Comedies are problematic when it comes to emotional content. People tune in to them not only because they like to laugh, but because they like to laugh with that particular show’s characters, tone, and comic sensibilities. When you hijack an audience’s regularly scheduled sitcom to present A Very Special message about drug addiction, date rape, or divorce…and when you put that Very Special Message in the mouths of the very actors we expected to make us laugh…it feels like a kind of betrayal. The messages and emotion are almost necessarily ham-fisted, because they so clearly don’t belong in a multi-camera sitcom with a live studio audience, a peppy theme song, and a wacky neighbor.
That’s not to say “serious” episodes can’t work, but it is to say that there’s no definite recipe for success, and thousands of examples of quite varied failure.
Some comedies decided to weave emotion into their stories from the start. In the case of M*A*S*H, for instance, dramatic moments actually suited the context of the show rather than distracted from it; it took place in a hospital camp during wartime, after all. We didn’t need, necessarily, to see the darker side of war, but when it reared its head it was impossible to dismiss as being out of place.
Another emotionally successful comedy is Futurama, and it’s no coincidence that that show’s most memorably devastating moments came at the end of an episode, rather than at the beginning or during. Seymour waiting, the destruction of Fry’s cosmic confession to Leela, the flashback of Hermes saving a defective Bender from the scrapheap…all of these things happen at the end of an episode. Until the curtain falls, you are watching a standard half-hour of the show. As a result, the emotion punctuates the story, rather than overpowers it.
But those are successful exceptions. Most of the time sitcoms swap out their standard approaches for something entirely different. And, most of the time, it’s a fucking disaster.

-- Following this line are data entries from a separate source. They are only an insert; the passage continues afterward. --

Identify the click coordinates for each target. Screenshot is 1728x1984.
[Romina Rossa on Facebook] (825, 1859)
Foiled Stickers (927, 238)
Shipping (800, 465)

ALF takes an enormous gamble with “Have You Seen Your Mother, Baby, Standing in the Shadow.” (As with the Gilligan’s Island episode, I’ve had to truncate the title for the WordPress headline.) It unapologetically goes the ham-fisted route. You may have tuned in expecting off-the-wall alien hijinx, but instead you’re getting a straight-faced examination of a minor character’s strained relationship with his mother.
The fact that it works is a miracle. Of all the sitcoms that have attempted drama over the years, ALF would be the last one I’d expect to be successful. And yet here we are.
I’m every bit as shocked as you.
We’ll get to why it works later on. For now, we’ll focus on the opening sequence, which is quite good. It’s punchy, it’s funny, and it reveals the central conflict of the episode in a clever way. It’s a good start to an episode that, by and large, lives up to its promise.
“Have You Seen Your Mother, Baby, Standing in the Shadow” begins with the Tanners finishing dinner. Kate brings out some pie as Willie compliments her on the meatloaf. She corrects him; it was Salisbury steak. ALF says to Willie, “Great. Meatloaf with an attitude.”
I can’t decide if I actually like the line or not, but the delivery is funny enough that it saves it from just being more Kate bashing. (The deliveries of many other lines in this episode save them, thankfully, from the same fate.)
Then there’s a knock at the door and Jake’s voice, and Willie calls out “Door’s open, Jake!” in a happier tone than I think I’ve ever heard this character speak before.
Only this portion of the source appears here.